» **YOUR ASSIGNMENT**: Take every line from the listing below that contains "document".

» **INPUT MATERIAL**:
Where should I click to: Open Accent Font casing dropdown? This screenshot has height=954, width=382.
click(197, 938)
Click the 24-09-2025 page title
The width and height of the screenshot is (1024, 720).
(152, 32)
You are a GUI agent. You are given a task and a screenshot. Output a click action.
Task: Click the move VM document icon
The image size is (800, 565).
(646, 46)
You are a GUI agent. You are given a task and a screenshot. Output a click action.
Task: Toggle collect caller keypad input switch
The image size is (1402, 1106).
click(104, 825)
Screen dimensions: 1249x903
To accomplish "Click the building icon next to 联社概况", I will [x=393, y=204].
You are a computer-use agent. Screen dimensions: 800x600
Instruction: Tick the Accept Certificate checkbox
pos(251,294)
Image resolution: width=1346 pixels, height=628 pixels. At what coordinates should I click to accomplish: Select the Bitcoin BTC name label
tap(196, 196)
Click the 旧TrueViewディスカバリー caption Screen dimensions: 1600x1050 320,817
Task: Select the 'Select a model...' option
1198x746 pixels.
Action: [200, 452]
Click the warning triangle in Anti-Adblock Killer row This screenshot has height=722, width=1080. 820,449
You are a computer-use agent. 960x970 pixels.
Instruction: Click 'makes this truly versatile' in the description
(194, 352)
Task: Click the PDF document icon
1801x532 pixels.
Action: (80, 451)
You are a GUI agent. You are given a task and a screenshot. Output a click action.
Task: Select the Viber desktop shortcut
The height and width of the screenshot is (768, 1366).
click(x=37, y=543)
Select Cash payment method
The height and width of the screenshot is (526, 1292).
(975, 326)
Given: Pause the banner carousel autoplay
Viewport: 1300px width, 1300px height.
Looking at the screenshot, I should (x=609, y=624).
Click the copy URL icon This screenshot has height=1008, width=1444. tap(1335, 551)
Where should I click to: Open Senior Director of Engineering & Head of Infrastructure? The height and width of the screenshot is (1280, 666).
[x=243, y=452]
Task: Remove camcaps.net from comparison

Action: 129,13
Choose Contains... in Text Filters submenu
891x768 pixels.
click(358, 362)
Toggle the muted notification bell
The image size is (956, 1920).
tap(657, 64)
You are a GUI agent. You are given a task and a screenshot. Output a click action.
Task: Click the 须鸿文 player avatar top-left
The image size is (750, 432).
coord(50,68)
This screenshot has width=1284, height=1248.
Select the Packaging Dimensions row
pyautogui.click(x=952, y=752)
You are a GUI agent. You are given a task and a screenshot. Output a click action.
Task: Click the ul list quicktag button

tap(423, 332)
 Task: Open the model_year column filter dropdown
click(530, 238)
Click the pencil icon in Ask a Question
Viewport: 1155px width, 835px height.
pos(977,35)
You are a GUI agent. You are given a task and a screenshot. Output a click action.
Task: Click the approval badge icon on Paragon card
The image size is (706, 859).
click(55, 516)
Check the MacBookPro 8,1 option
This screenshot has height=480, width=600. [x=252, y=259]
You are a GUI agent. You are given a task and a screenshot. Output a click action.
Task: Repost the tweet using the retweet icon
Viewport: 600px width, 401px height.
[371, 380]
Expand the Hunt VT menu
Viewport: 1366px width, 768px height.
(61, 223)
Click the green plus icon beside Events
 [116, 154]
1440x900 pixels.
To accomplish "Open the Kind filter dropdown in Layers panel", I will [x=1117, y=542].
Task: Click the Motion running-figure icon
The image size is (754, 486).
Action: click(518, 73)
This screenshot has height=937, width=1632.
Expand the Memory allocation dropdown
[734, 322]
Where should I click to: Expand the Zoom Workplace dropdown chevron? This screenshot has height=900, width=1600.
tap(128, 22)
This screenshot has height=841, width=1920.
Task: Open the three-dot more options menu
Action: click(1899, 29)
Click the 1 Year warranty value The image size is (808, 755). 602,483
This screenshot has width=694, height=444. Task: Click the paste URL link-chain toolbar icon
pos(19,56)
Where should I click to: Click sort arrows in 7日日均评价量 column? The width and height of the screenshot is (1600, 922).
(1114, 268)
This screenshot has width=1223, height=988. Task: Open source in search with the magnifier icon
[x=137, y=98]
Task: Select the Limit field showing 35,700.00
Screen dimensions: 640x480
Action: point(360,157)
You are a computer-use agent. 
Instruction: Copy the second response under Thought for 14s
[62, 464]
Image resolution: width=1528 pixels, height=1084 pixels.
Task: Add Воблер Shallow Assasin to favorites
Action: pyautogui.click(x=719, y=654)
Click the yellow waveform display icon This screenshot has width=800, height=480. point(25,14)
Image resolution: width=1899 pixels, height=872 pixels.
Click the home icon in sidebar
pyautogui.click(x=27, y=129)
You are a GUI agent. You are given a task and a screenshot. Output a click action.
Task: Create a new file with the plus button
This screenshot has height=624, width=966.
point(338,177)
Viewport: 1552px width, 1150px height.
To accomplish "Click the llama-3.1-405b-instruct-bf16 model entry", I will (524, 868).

» **WRITTEN SOLUTION**:
Task: Click the move VM document icon
Task: Click the PDF document icon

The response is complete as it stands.